Dans les deux derniers cas, l'établissement de formation professionnelle est une unité de production.
En outre, on développe un "enseignement de masse", plus proche de la vulgarisation, on dit alors la "propagande" : les professeurs départementaux d'agriculture, qui préfigurent la diffusion des savoirs par l'encadrement technico-économique.
Il y a également des écoles agricoles pour enfants pauvres inspirées par l'expérience de Fellenberg à Hofwil en Suisse et des colonies agricoles où l'apprentissage du métier d'agriculteur permet la « rédemption » par le travail de la terre.
De 1848 à 1860, la Savoie reste à l'écart de l'enseignement en ferme-école ou école régionale. Cavour, qui sera ministre de l'Agriculture avant de présider le conseil des ministres, personnifie le courant « anglophile » en agriculture qui refuse les écoles d'agriculture préférant l'apprentissage dans l'exploitation agricole, bien adapté aux grands domaines comme celui qu'il dirige, employant une main-d’œuvre dirigée par des régisseurs : les trois domaines familiaux qu'il a géré représentent 1 200 ha très spécialisés (riziculture). [Ce qui donne lieu à un débat dans la Gazette de l'Association agricole de Turin]. La Savoie se caractérise par une agriculture reposant essentiellement sur de petites exploitations, les grands domaines étant découpés en fermes.
En 1860, l'entrée dans l'ensemble français ne change rien ; Napoléon III mène la même politique que Cavour : diffusion des connaissances par les comices et apprentissage dans l'exploitation agricole. Il supprime l'Institut national agronomique.
La Troisième République est l’époque des changements importants : l’État intervient pour répondre à la crise du secteur agricole et aux nécessités du développement économique. Ainsi les fruitières-écoles se développent afin d'améliorer la qualité des productions fromagères. A noter en 1875, la tentative de diffusion des savoirs par la forme scolaire : l'école pratique d’agriculture, avec un faible succès.

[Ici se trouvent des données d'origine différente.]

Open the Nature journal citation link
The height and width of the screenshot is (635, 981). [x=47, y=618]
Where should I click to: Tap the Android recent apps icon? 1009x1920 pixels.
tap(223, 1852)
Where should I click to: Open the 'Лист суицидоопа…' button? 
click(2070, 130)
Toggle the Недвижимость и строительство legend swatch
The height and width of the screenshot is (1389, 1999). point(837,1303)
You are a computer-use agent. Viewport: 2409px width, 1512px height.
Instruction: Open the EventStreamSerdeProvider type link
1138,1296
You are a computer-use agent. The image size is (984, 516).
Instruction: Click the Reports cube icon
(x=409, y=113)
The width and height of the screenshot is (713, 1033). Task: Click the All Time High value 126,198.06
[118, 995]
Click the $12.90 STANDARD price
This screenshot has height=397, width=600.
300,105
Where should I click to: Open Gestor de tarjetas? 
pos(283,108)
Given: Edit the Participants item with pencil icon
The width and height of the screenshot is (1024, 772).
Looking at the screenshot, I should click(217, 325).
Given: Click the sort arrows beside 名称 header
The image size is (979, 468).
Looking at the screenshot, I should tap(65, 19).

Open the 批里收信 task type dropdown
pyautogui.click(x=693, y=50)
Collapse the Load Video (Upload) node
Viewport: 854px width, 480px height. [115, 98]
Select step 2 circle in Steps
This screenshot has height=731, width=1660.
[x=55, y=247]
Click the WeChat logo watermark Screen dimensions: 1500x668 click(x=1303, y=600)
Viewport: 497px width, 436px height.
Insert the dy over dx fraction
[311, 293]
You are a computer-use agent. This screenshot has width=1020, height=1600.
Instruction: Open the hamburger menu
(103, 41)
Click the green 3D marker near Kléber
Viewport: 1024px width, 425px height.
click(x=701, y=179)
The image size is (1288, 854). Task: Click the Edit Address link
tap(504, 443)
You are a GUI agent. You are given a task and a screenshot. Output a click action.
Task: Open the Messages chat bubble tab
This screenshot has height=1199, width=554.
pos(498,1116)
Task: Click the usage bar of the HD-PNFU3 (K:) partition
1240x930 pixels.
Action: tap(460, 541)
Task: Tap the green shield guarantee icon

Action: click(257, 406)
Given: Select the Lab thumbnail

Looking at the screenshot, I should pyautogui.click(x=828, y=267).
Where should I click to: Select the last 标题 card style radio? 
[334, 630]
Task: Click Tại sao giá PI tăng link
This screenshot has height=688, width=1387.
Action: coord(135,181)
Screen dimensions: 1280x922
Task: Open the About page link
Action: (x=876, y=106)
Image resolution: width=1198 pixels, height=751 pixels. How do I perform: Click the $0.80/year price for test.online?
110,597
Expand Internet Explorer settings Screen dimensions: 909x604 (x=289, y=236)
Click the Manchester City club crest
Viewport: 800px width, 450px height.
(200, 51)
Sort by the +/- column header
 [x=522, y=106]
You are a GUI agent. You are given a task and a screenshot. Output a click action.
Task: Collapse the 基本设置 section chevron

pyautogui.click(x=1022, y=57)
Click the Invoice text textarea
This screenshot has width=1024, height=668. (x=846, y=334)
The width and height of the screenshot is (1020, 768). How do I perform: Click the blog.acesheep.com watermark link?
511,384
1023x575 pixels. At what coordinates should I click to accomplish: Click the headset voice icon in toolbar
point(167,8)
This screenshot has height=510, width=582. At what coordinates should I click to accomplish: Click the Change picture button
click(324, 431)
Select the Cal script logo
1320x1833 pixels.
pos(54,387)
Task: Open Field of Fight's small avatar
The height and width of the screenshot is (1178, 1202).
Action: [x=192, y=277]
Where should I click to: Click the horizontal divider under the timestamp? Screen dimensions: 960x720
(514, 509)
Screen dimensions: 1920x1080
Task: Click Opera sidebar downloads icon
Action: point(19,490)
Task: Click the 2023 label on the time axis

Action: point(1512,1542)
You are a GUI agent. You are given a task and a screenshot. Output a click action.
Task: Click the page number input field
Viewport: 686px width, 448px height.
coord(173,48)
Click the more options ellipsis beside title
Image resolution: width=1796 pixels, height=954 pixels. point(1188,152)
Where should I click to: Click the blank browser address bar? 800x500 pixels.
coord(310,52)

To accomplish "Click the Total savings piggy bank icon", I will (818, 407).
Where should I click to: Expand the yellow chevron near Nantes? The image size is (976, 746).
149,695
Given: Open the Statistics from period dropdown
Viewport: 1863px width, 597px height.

Il en est différemment des professeurs d'agriculture, puis des cours d'hiver qui connaîtront, eux, un réel succès.
La création d'un ministère de l'Agriculture à part entière, le 14 novembre 1881, exprime le renforcement de l'intervention de l’État.
Après la Première Guerre mondiale une loi de 1918 réorganise le système de formation professionnelle agricole, s'adressant aussi aux jeunes filles, favorisant des formes originales : cours saisonniers, cours postscolaires, écoles ménagères ambulantes.
La loi conforte les écoles d'agriculture (création de celle de Contamine-sur-Arve) et écoles spécialisées (École nationale des industries laitières à La Roche-sur-Foron) pour répondre aux besoins économiques.
Issues de la loi sur l’apprentissage, les Maisons familiales rurales constituent des institutions originales. La deuxième créée en France est ouverte en Haute-Savoie, à Vettraz-Monthoux ; elle accueille des garçons en octobre 1940, puis, dans une autre Maison les filles en 1941.
Après la Seconde Guerre mondiale les effectifs en formation croissent, mais on ne note pas de changement notable du système de formation agricole. Ceci dure jusqu'en 1960, c'est-à-dire à la fin de l'économie paysanne et la mise en œuvre d'une politique de modernisation accélérée de l'économie, le secteur agricole étant considéré comme un frein.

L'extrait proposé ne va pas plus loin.